▸ **Collected data**
---*---

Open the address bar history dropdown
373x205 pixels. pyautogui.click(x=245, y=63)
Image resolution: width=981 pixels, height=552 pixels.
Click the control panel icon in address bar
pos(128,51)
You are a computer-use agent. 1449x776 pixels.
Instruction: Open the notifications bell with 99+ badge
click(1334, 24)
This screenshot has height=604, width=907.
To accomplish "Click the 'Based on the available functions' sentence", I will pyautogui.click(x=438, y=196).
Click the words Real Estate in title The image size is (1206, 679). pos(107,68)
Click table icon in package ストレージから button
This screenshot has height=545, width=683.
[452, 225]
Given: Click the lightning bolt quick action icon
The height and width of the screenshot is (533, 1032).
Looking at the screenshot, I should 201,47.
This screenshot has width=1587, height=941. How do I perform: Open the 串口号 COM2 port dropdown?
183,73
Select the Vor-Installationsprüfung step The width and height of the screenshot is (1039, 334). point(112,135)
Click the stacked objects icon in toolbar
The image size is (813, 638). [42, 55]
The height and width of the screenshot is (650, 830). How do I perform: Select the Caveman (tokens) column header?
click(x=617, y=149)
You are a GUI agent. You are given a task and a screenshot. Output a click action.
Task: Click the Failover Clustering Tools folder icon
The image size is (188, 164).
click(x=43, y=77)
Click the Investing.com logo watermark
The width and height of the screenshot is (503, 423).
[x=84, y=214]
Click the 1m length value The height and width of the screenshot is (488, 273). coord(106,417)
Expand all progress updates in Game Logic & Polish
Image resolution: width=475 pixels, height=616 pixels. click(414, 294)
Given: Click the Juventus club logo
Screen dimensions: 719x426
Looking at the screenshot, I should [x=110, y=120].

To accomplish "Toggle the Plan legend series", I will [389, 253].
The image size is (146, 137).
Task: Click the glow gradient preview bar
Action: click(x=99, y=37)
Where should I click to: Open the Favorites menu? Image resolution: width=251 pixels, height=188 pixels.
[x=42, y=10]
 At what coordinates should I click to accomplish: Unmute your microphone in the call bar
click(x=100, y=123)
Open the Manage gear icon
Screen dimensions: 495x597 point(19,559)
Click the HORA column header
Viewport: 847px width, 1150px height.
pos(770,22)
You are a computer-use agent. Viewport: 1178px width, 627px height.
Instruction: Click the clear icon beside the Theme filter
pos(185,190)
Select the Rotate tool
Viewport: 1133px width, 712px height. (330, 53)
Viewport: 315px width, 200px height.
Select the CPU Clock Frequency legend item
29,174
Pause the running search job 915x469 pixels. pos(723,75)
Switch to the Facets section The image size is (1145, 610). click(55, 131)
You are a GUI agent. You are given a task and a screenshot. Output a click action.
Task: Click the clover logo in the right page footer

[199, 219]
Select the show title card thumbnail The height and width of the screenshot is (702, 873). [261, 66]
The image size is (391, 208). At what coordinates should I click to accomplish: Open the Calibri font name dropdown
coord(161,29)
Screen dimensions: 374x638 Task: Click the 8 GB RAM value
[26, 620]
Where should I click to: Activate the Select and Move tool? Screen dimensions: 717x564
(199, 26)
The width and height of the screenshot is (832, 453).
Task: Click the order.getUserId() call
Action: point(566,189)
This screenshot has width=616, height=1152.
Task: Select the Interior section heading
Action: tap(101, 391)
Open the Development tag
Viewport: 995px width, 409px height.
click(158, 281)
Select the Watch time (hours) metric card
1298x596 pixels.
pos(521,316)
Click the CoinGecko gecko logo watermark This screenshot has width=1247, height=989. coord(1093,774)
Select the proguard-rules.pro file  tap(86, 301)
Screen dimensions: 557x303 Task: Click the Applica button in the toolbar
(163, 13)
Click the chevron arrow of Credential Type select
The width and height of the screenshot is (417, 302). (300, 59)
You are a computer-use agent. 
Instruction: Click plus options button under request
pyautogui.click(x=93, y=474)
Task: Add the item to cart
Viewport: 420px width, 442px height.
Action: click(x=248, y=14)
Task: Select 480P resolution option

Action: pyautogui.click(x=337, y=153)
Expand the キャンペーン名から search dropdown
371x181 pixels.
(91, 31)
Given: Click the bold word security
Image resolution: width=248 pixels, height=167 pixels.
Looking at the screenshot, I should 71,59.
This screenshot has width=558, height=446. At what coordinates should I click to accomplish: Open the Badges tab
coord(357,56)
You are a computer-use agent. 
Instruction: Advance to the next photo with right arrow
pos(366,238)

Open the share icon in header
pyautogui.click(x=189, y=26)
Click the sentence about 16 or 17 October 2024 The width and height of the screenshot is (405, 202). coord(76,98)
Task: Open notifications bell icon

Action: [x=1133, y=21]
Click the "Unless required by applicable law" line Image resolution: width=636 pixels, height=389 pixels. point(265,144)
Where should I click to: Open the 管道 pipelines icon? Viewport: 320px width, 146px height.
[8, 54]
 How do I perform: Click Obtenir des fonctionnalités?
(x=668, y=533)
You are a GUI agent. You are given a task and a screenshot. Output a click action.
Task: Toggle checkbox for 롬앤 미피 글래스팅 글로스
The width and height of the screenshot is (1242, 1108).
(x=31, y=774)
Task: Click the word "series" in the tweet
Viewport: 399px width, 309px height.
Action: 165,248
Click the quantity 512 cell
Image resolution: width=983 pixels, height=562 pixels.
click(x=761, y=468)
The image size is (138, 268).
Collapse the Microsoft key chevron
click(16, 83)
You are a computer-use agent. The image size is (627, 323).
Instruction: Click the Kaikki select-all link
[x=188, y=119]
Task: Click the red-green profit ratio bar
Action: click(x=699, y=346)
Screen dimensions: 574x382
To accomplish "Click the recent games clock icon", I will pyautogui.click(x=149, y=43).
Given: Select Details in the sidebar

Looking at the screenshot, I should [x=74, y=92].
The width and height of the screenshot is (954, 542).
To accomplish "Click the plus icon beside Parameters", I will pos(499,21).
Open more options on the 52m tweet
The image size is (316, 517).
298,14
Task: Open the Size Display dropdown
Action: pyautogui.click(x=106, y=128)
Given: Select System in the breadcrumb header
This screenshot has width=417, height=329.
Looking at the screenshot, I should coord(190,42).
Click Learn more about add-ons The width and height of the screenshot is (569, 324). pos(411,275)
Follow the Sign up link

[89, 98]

---*---

▸ **Description of the task**
In the entries above, find the line holding "Click the quantity 512 cell" and the line holding "Screen dimensions: 574x382", then retype exactly those two lines and every line between them, and nothing else.

▸ **Finished exercise**
Click the quantity 512 cell
Image resolution: width=983 pixels, height=562 pixels.
click(x=761, y=468)
The image size is (138, 268).
Collapse the Microsoft key chevron
click(16, 83)
You are a computer-use agent. The image size is (627, 323).
Instruction: Click the Kaikki select-all link
[x=188, y=119]
Task: Click the red-green profit ratio bar
Action: click(x=699, y=346)
Screen dimensions: 574x382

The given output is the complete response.